Aux côtés de l'ancien ministre de l'Economie et du Redressement productif, le vice-président de l'UDI (Union des démocrates et indépendants/centre), Yves Jégo, il entend faire du patriotisme économique une grande cause nationale.
"Plutôt que de politiser sans cesse le débat et de parler une énième fois de la nécessité de baisser ou non les charges pour les entreprises françaises, il faut réaffirmer que la marque France est un plus pour elles qu'elles doivent mieux exploiter", défend Yves Jégo, lui aussi organisateur des "Assises du produire en France".
En 2010, Yves Jégo a lancé le label "Origine France Garantie" dans le but de distinguer les produits réellement fabriqués dans l'Hexagone. Aujourd'hui, 1 600 produits de 500 entreprises ont obtenu ce label. Dernièrement, les bottes Aigle et les costumes Daniel Hechter.
Arnaud Montebourg et Yves Jégo sont loin cependant d'avoir le monopole de la défense du "fabriqué en France". D'un bout à l'autre de l'échiquier politique, on prône le "protectionnisme", le "patriotisme économique", ou encore la "préférence nationale".
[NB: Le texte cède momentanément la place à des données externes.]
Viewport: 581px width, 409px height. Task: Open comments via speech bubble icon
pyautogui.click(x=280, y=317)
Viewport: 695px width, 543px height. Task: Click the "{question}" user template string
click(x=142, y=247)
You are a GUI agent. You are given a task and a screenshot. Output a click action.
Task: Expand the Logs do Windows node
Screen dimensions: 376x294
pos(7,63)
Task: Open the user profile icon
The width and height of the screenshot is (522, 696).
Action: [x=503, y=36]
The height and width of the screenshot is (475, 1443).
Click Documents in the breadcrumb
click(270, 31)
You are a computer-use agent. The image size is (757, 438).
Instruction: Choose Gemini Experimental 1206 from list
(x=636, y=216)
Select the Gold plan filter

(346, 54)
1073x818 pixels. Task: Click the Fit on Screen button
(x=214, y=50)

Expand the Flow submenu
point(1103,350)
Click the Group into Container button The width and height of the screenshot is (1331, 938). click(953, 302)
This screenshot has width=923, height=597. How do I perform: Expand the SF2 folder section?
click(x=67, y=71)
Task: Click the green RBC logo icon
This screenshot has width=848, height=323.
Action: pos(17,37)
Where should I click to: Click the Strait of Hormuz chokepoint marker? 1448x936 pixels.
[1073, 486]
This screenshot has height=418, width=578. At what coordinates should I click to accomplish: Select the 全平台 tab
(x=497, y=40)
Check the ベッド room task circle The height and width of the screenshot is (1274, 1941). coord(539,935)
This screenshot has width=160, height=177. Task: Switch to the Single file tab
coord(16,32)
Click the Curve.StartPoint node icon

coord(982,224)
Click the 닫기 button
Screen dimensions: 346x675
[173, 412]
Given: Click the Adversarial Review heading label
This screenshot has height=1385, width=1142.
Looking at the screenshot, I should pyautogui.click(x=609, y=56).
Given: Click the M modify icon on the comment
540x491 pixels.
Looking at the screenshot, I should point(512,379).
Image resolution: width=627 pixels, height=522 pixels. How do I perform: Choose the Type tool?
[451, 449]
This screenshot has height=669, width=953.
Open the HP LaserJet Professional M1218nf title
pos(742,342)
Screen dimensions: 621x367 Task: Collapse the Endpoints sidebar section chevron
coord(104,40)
A Reims, vendredi, chacun y est allé de son couplet. De la patronne du Front National Marine Le Pen, au gaulliste Nicolas Dupont-Aignan, à l'écologiste Cécile Duflot, au leader du Front de gauche Jean-Luc Mélenchon, Alain Juppé et Bruno Le Maire, rivaux dans son propre camp de l'ancien Président de la République Nicolas Sarkozy.
Dans un contexte de crise économique, de chômage de masse et de destruction d'emplois industriels (moins de 10 % des emplois français sont désormais liés à l'industrie), le discours autour du "Made in France" permet dans le même temps de diaboliser la mondialisation, de s'adresser aux classes populaires qui se sentent abandonnées par la classe politique, tout en flattant la fibre patriotique et l'ego national des entrepreneurs et des patrons.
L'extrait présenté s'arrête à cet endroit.